▶ **Source passage**:

================================

Following publishing norms, Lathbury applied for Library of Congress Cataloging in Publication data, unaware of how publicly available the information would be. A writer in Seattle, researching an article on Jeff Bezos, came across the "Hapworth" publication date, and told his sister, a journalist for the Washington Business Journal, who wrote an article about the upcoming book. This led to substantial coverage in the press. Shortly before the books were to be shipped, Salinger changed his mind, and Orchises withdrew the book. New publication dates were repeatedly announced, but it never appeared. Lathbury said, "I never reached back out. I thought about writing some letters, but it wouldn't have done any good."

==Reception and assessment==

Crucial to any approach to the Glass family stories is a recognition of Salinger's refusal to recast standard literary forms, a tendency that becomes most manifest in the diffuse and digressive Seymour: An Introduction and the shapeless and interminable "Hapworth."—Literary critic John Wenke in J. D. Salinger: A Study of the Short Fiction (1991).

Both contemporary and later literary critics harshly panned "Hapworth 16, 1924"; writing in The New York Times, Michiko Kakutani called it "a sour, implausible and, sad to say, completely charmless story .... filled with digressions, narcissistic asides and ridiculous shaggy-dog circumlocutions."

Calling it "virtually unreadable" and "an enigma", critic John Wenke compares "Hapworth" to viewing a neighbor's unedited family home movies. He writes:

Possibly the least structured and most tedious piece of fiction ever produced by an important writer, "Hapworth" seems designed to bore, to tax patience, as if Salinger was trying to torment his readers.

Wenke adds that the story is a striking departure from the "urbane, pithy and wry" short fiction The New Yorkers editors and readership favored.

Biographer Kenneth Slawenski considers the piece "professionally, a disaster" and ponders what may have motivated Salinger to submit the work for publication:

Questions regarding "Hapworth" have plagued Salinger fans ever since. Did he intentionally write the story as his final publication? Why is "Hapworth" so unreadable? The story fostered a suspicion that...Salinger attempted to release himself from the affections of average readers by feeding them a work that was completely indigestible.

================================

▶ **Challenges**:
A) Write out the passage on the reception of Salinger's Hapworth story word for word, starting at "Wenke adds that" and ending at "was completely indigestible.".
B) Extend the passage on critics' response to Salinger's Hapworth story, picking up right after its last sentence.
The material after this point comes from a separate source.

▶ **Recorded data**:
================================

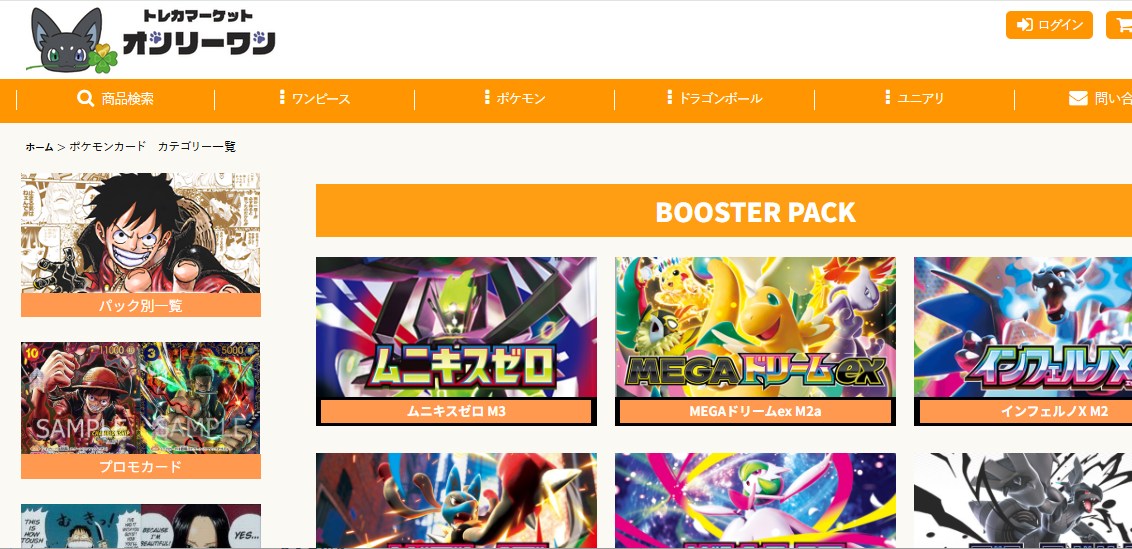Click the ログイン button
1132x549 pixels.
coord(1049,25)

================================

▶ **Answer set**:
A)
Wenke adds that the story is a striking departure from the "urbane, pithy and wry" short fiction The New Yorkers editors and readership favored.

Biographer Kenneth Slawenski considers the piece "professionally, a disaster" and ponders what may have motivated Salinger to submit the work for publication:

Questions regarding "Hapworth" have plagued Salinger fans ever since. Did he intentionally write the story as his final publication? Why is "Hapworth" so unreadable? The story fostered a suspicion that...Salinger attempted to release himself from the affections of average readers by feeding them a work that was completely indigestible.

B)
Biographer Ian Hamilton concurs that Salinger appears to abandon his loyal readership and retreat into the exclusive realm of his characters. He writes, "The Glass family has, in this last story, become Salinger's subject and his readership, his creatures and his companions. His life is finally made one with art."

Salinger is said to have considered the story a "high point of his writing" and made tentative steps to have it reprinted, though those came to nothing.

== Sources ==
- Hamiton, Ian. 1988. In Search of J. D. Salinger. Random House, 1988.
- Slawenski, Kenneth. 2010. J. D. Salinger: A Life. Random House, New York.
- Wenke, John. 1991. J. D. Salinger: A Study of the Short Fiction. Twaynes Studies in Short Fiction, Gordon Weaver, General Editor. Twayne Publishers, New York.
- French, Warren (1988). "J. D. Salinger, Revisited"
- Lathbury, Roger "Betraying Salinger", New York, April 4, 2010. Retrieved on May 22, 2010.
- Lundegaard, Karen M. (2010) "J. D. Salinger resurfaces ... in Alexandria?", Washington Business Journal, November 15, 1996. Retrieved on August 13, 2008.
- Lundegaard, Erik (1996) Three Stories with J. D. Salinger
- Noah, Timothy. "Hapworth 16, 1924: A Chatterbox Investigation", Slate, September 11, 2000. Retrieved on August 10, 2008.
- Shapira, Ian (2010). "Publisher Roger Lathbury recalls book deal with J. D. Salinger that went sour"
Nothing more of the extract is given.